Revision as of 12:01, 5 July 2015

Problem

Suppose $a$ , $b$ and $c$ are positive integers with $a+b+c=2006$ , and $a!b!c!=m\cdot 10^n$ , where $m$ and $n$ are integers and $m$ is not divisible by $10$ . What is the smallest possible value of $n$ ?

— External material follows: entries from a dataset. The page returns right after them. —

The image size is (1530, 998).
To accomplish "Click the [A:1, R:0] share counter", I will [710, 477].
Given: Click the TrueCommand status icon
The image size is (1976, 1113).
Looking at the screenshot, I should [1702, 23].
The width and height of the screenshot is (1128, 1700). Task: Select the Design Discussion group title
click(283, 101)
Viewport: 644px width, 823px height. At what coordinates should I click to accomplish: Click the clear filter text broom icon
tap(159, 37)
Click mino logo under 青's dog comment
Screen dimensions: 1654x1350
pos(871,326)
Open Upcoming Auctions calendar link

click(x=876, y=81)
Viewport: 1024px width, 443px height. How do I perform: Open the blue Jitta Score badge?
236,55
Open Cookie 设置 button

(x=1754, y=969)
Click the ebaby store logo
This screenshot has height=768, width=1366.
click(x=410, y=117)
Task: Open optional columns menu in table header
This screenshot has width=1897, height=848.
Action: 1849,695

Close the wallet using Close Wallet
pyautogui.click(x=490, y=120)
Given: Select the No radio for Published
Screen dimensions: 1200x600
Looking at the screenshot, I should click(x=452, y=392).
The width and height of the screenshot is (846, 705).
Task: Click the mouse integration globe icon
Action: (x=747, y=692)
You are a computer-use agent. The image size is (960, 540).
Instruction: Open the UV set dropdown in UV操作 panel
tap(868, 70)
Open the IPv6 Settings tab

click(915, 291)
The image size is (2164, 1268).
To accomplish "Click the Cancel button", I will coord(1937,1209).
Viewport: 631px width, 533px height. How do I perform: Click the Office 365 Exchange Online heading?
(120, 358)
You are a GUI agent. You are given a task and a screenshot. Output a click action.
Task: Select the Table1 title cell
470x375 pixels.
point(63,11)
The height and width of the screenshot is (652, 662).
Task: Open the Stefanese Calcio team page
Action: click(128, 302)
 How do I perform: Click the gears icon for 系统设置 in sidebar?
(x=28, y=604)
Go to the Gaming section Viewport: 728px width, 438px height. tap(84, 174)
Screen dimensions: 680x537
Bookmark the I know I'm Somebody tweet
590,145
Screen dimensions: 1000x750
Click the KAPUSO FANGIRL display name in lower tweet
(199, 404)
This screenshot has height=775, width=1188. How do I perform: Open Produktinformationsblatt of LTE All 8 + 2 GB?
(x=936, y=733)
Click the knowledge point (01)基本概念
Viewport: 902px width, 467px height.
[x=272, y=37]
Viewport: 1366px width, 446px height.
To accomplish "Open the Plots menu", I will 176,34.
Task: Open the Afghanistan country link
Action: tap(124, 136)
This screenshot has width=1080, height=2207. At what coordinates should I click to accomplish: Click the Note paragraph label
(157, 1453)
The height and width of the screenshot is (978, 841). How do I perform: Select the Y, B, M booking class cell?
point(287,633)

$\mathrm{(A)}\ 489 \qquad \mathrm{(B)}\ 492 \qquad \mathrm{(C)}\ 495 \qquad \mathrm{(D)}\ 498 \qquad \mathrm{(E)}\ 501$

Solution 1

The power of $10$ for any factorial is given by the well-known algorithm $\left\lfloor \frac n{5}\right\rfloor + \left\lfloor \frac n{25}\right\rfloor + \left\lfloor \frac n{125}\right\rfloor + \cdots$ It is rational to guess numbers right before powers of $5$ because we won't have any extra numbers from higher powers of $5$ . As we list out the powers of 5, it is clear that $5^{4}=625$ is less than 2008 and $5^{5}=3125$ is greater. Therefore, set $a$ and $b$ to be 624. Thus, c is $2008-(624\cdot 2)=758$ . Applying the algorithm, we see that our answer is $152+152+188= \boxed{492}$ .

Solution 2

Clearly, the power of $2$ that divides $n!$ is larger or equal than the power of $5$ which divides it. Hence we are trying to minimize the power of $5$ that will divide $a!b!c!$ .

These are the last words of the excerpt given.